Para o bem ou para o mal, o Kings Of Leon hoje soa quase nada como a banda surgida no começo dos anos 2000 como uma "resposta sulista aos Strokes". Os fãs atentos vão perceber que se tratou de uma questão de sobrevivência. A crítica que incensou os rapazes na estréia quase simplória, Youth And Young Manhood , foi a mesma que em seguida os preteriu em nome de grupos de maior credibilidade "southern", como My Morning Jacket e Drive-By Truckers.

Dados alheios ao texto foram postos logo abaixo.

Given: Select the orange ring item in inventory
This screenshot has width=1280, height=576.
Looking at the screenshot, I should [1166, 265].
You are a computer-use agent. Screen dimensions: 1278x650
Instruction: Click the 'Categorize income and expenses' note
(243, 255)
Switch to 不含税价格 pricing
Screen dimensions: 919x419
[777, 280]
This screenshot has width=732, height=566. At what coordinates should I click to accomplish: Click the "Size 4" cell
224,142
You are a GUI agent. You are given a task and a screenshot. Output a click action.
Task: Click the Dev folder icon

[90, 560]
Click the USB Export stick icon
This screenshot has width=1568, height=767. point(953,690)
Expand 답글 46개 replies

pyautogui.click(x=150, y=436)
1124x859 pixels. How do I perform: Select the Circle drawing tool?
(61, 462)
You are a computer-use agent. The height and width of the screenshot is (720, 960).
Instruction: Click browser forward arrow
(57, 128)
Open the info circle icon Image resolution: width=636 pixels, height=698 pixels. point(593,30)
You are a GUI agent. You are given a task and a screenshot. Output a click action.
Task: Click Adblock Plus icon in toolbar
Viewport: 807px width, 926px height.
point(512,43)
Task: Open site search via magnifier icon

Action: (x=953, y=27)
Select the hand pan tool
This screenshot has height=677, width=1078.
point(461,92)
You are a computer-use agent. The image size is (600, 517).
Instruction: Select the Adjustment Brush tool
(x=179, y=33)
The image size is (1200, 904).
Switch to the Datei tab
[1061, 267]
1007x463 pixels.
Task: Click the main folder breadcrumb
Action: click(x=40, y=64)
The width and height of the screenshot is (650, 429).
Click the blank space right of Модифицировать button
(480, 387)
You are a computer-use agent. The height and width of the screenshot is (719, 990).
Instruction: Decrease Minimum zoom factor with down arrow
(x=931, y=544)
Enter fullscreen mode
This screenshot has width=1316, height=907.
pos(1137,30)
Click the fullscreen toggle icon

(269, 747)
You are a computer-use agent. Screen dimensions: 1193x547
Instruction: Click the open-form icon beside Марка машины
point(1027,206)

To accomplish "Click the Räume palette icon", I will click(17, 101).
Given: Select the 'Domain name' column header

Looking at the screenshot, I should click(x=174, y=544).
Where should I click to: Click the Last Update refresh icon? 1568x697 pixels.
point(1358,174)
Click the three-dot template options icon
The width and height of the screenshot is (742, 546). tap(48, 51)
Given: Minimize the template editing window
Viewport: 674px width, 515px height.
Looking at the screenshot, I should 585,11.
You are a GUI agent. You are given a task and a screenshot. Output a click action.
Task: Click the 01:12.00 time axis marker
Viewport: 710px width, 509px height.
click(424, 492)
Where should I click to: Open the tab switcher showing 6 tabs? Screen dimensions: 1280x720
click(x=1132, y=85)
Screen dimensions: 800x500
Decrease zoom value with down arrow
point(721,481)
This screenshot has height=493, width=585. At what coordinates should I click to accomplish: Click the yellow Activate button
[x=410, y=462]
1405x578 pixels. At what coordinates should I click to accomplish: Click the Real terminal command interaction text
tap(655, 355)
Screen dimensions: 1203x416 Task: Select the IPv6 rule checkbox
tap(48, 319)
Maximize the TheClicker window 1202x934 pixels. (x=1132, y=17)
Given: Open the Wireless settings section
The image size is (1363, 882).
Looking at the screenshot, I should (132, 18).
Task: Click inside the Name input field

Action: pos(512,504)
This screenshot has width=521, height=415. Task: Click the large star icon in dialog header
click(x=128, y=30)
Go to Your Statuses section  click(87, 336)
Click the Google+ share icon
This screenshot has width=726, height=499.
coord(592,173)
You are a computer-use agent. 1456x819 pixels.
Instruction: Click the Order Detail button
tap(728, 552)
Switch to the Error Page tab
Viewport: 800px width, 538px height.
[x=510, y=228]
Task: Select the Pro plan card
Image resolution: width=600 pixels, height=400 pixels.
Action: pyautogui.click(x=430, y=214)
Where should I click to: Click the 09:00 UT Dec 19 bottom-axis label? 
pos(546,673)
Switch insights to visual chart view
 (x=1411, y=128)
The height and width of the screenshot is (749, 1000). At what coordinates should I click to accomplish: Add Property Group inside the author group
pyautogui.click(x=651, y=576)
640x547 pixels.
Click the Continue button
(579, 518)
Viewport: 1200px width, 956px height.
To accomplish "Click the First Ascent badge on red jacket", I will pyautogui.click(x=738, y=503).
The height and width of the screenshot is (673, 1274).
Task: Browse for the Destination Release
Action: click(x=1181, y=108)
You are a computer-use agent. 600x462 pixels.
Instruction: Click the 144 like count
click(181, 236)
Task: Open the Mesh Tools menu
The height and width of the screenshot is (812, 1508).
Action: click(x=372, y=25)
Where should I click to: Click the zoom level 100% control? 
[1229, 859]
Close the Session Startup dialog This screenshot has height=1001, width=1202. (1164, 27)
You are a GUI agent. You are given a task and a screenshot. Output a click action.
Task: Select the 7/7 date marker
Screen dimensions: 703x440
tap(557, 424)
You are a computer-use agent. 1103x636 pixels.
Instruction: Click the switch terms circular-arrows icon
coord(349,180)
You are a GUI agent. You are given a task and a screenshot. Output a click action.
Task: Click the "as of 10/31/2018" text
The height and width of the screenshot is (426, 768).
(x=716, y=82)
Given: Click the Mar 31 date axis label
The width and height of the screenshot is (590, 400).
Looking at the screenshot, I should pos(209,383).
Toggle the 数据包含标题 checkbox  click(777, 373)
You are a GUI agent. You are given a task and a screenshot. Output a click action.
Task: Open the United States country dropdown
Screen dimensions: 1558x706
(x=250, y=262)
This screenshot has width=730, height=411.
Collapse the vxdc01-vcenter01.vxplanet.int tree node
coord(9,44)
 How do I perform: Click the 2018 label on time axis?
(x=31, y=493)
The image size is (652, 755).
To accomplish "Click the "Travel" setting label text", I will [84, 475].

No seu segundo disco, Aha Shake Heartbkeak , flertaram com o power pop (naquele que é seu melhor single até hoje, "The Bucket") e acrescentaram algum tempero pós-punk, sem deixar de lado suas inflexões musicais mais peculiares, como o sotaque dos antigos estados confederados e suas barbas/bigodes estilo Antigo Testamento. Em Because of the Times ocorreu a primeira mudança significativa, ao incorporarem acenos discretos ao indie rock (às vezes nem tão discretos: "Charmer" é possivelmente o momento mais Pixies ao qual uma banda de grande porte chegou desde o Nirvana). Em entrevistas, os rapazes não desapontaram seus fãs e deixaram claro que, sim, abusaram de drogas e sexo, e que a banda quase se desintegrou por isso.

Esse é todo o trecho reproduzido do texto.